Oltinkoʻl District (Oltinkoʻl tumani, Олтинкўл тумани, Алтынкульский район) is a district of Andijan Region, Uzbekistan. The seat of the district is the village Oltinkoʻl. The district was established on June 26, 1939. It has an area of 210 km2 and it had 184,700 inhabitants in 2022.

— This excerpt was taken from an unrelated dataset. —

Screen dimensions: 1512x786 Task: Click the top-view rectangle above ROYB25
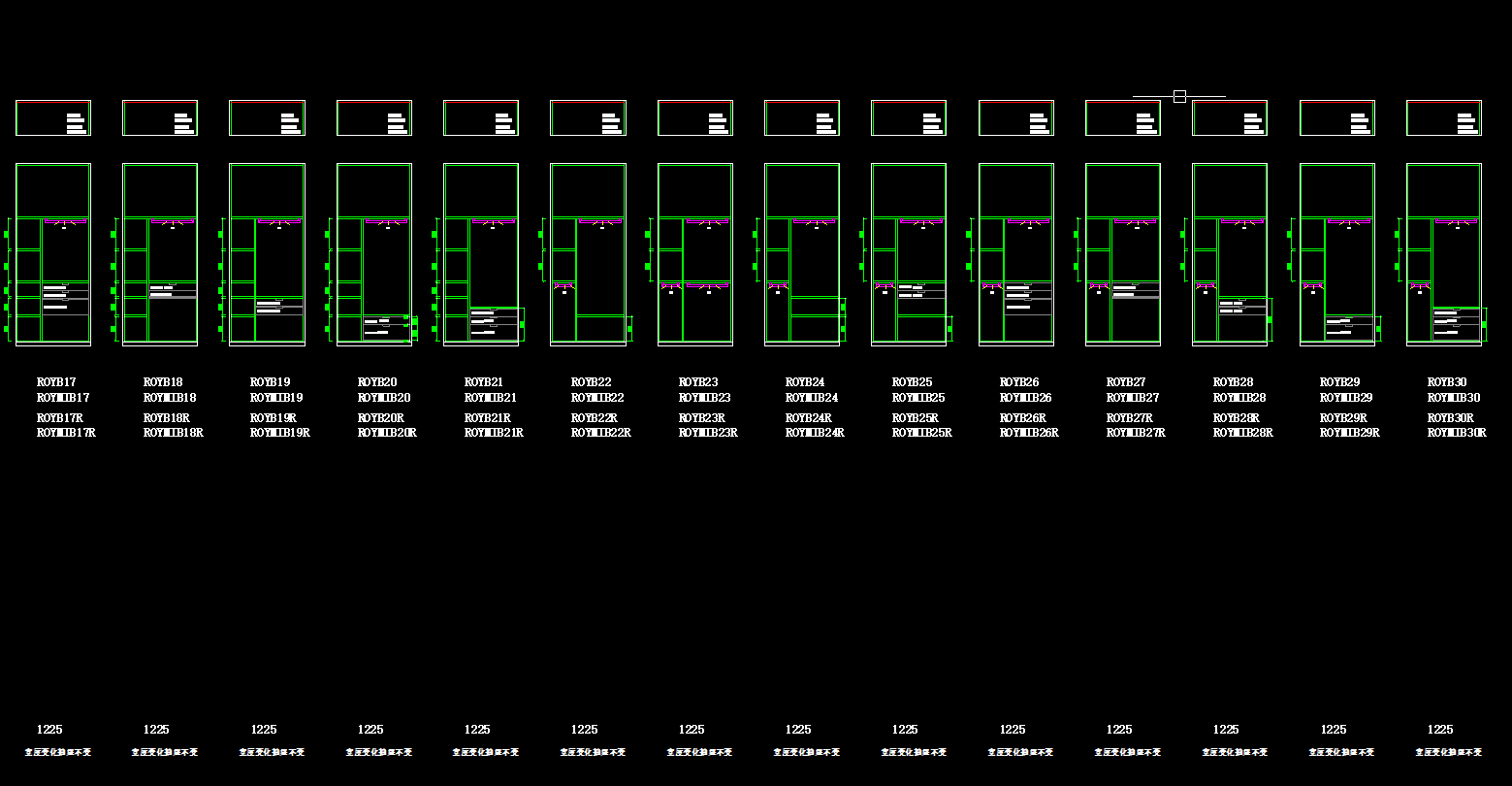tap(909, 118)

==Administrative divisions==
The district consists of 11 urban-type settlements and 8 rural communities:

| Urban-type settlements | Rural communities |
|---|---|
| Boʻston; Dalvarzin; Ijtimoiyat; Jalabek; Kumakay; Madaniy mehnat; Markaz; Maslahat; Namuna; Qoʻshtepa; Xondibogʻi; | Jalabek (13 villages); Kumakay (2 villages); Maslahat (6 villages); Oltinkoʻl (2 villages); Oraziy (3 villages); Oxunboboyev (4 villages); Qoʻshtepasaroy (6 villages); Suvyulduz (14 villages); |

==Geography==
Oltinkoʻl District lies in the central part of Andijan Region in eastern Uzbekistan. The relief is represented by lowlands and hills. The climate is subtropical high upland, with an average July temperature of 25-28 ˚ C, and an average February temperature of -5 - -7 ˚ C. Sometimes in summer the temperature reaches as high as 43 ˚ C, and as low as -18 ˚ C in the winter. The growing season is 160 – 180 days, with an average annual rainfall of up to 225 mm. Wild animals are rare, but there are rodents, reptiles and birds.